In July 2011 we searched the Cochrane Central Register of Controlled Trials (CENTRAL), PubMed, EMBASE, Web of Science, NLM Gateway, CLIB, AIDS Education Global Information System, ClinicalTrials.gov and the World Health Organization (WHO) International Clinical Trials Registry Platform; handsearched reference lists of relevant articles and contacted relevant organisations and experts.

Selection criteria: 

RCTs of topical microbicides (except Nonoxynol-9) in sexually active, HIV-negative women or MSM. We excluded Nonoxynol-9 because previous systematic reviews showed that it does not have a significant effect on HIV or STIs.
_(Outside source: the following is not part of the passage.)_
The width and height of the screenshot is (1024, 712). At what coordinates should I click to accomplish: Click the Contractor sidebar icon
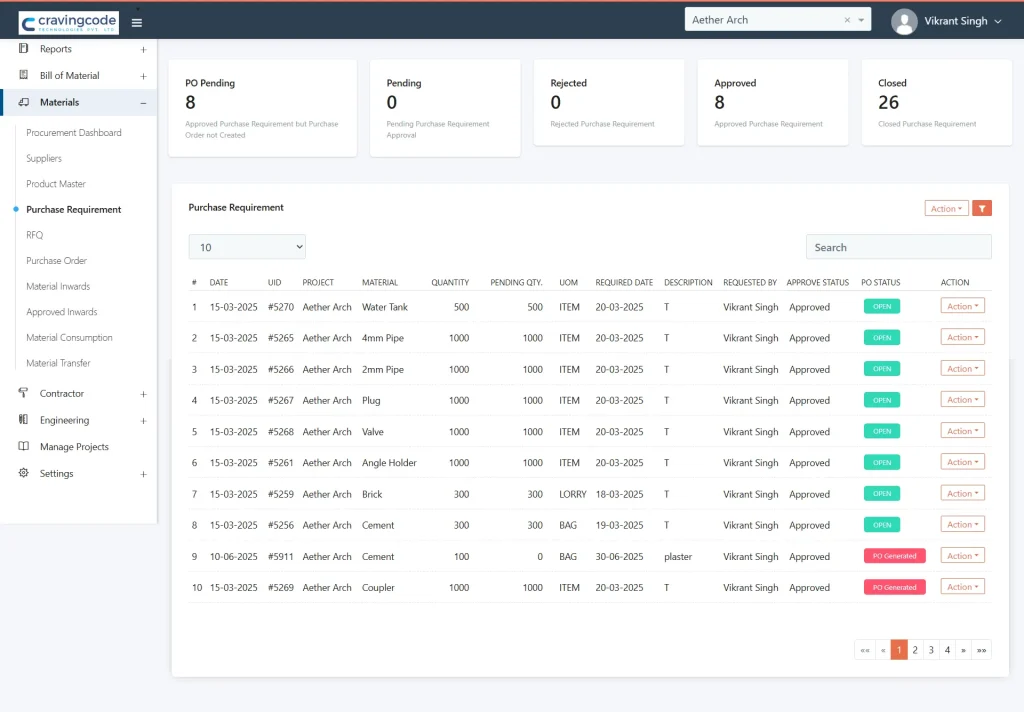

Data collection and analysis: 

We assessed study eligibility, extracted data and assessed risk of bias in duplicate; resolving differences by discussion and consensus. We then conducted fixed-effect meta-analysis, stratified by type of microbicide.

Main results: 

We found that by the end of 2011, nine microbicide RCTs had either been conducted to term (one BufferGel and 0.5% PRO 2000, one Carraguard and one tenofovir trial) or stopped early due to safety concerns (two cellulose sulphate trials) or insufficient rate of HIV infection and low likelihood of showing a protective effect (one 2% PRO 2000, one tenofovir and two SAVVY trials). The nine RCTs enrolled 31,941 sexually active women between 2004 and 2011; in Benin, Ghana, Malawi, Nigeria, South Africa, Tanzania, Uganda, Zambia, Zimbabwe, India, and the US. A small proof-of-concept RCT found that tenofovir (a nucleotide reverse transcriptase inhibitor) reduced the risk of HIV acquisition (one trial, 889 women; risk ratio (RR) 0.63; 95% CI 0.43 to 0.93). Effectiveness data are not yet available from the second tenofovir RCT that enrolled 5000 women and was stopped early due to low likelihood of showing a protective effect. We found no evidence of an effect on HIV acquisition for cellulose sulphate (2 trials, n = 3069; RR 1.20; 95% CI 0.74 to 1.95), SAVVY (two trials, n = 4295; RR 1.38; 95% CI 0.79 to 2.41), Carraguard (one trial, n = 6202; RR 0.89; 95% CI 0.71 to 1.11), PRO 2000 (two trials, n = 12,486; RR 0.93, 95% CI 0.77 to 1.14) and BufferGel (one trial, n = 1546; RR 1.05; 95% CI 0.73 to 1.52). Tenofovir reduced the incidence of herpes simplex virus type 2 (HSV-2) infection (one trial, 426 women; RR 0.55; 95% CI 0.37 to 0.83) and cellulose sulphate reduced the risk of chlamydia infection (two trials, n = 3069; RR 0.70, 95% CI 0.49 to 0.99). However, there was no evidence of an effect of any microbicide on the acquisition of gonorrhoea, syphilis, condyloma acuminatum, trichomoniasis, or human papillomavirus (HPV) infection. A substudy of the Carraguard trial found the prevalence of high-risk HPV infection (HR-HPV) to be 23.5% in women on Carraguard and 23.0% on placebo (n = 1718; RR 1.02; 95% CI 0.86 to 1.21). After controlling for HR-HPV risk factors, the authors found that compliant Carraguard users were 0.62 (95% CI 0.41 to 0.94) times as likely to be HR-HPV positive as compliant placebo users. Overall, there was no significant difference in the incidence of adverse events between microbicide and placebo groups.